'''

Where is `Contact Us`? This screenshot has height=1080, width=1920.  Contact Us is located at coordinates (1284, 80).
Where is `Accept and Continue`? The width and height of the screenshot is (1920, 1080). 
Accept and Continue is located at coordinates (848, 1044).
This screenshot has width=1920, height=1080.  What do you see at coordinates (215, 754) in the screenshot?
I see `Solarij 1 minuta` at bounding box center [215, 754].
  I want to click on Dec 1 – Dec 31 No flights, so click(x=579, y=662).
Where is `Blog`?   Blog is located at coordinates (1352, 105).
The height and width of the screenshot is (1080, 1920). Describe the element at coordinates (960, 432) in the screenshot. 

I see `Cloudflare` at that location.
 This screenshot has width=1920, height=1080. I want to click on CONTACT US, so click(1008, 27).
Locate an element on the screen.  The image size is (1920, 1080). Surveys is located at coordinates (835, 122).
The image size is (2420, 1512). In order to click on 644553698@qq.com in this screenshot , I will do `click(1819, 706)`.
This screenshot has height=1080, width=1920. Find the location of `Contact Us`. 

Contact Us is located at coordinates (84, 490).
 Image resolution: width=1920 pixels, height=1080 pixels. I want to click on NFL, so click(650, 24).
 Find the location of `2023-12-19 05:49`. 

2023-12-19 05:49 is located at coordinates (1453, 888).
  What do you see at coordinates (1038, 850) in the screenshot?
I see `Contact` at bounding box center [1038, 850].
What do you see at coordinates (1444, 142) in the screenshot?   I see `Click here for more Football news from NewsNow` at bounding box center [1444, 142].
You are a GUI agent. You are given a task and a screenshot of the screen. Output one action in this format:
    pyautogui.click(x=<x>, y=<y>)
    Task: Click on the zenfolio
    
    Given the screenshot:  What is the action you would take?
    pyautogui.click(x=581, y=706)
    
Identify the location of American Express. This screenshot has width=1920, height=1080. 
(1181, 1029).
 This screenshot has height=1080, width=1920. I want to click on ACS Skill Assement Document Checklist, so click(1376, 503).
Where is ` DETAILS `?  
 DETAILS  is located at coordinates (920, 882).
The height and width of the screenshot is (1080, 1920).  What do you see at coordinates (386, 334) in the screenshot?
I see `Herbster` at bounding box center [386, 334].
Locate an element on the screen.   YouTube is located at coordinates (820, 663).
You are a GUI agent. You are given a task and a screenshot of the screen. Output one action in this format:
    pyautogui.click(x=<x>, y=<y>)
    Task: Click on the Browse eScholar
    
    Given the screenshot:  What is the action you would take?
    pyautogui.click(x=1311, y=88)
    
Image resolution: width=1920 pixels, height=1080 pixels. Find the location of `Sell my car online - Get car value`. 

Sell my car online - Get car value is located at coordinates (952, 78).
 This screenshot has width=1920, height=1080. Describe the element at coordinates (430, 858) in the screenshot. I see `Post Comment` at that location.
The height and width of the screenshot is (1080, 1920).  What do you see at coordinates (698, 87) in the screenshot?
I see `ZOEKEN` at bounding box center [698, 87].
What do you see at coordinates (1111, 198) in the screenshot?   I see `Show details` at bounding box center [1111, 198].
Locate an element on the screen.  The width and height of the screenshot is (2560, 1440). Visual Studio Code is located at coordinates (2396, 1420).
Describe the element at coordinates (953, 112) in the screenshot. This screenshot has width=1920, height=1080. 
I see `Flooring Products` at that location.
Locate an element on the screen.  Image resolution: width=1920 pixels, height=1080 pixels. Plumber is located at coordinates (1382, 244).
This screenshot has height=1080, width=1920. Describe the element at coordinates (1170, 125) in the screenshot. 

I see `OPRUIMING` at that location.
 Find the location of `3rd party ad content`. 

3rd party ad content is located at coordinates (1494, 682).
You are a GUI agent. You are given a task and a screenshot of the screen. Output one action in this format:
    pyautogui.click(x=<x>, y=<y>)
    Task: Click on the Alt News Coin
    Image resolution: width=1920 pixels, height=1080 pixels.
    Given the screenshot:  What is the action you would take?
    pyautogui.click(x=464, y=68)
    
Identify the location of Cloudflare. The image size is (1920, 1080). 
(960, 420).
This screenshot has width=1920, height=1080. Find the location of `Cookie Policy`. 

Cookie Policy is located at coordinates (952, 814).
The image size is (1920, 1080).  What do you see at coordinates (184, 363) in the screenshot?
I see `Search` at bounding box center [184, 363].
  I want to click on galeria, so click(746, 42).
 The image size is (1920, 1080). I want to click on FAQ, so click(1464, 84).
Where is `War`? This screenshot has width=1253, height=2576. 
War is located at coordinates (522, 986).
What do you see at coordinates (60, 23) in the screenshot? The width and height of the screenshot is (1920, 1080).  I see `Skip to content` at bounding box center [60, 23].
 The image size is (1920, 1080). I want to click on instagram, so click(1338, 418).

'''

■ Instructions to follow
Copy the entries word for word, from the start of the entries through the line that contains "Accept and Continue is".

■ Expected output
Where is `Contact Us`? This screenshot has height=1080, width=1920.  Contact Us is located at coordinates (1284, 80).
Where is `Accept and Continue`? The width and height of the screenshot is (1920, 1080). 
Accept and Continue is located at coordinates (848, 1044).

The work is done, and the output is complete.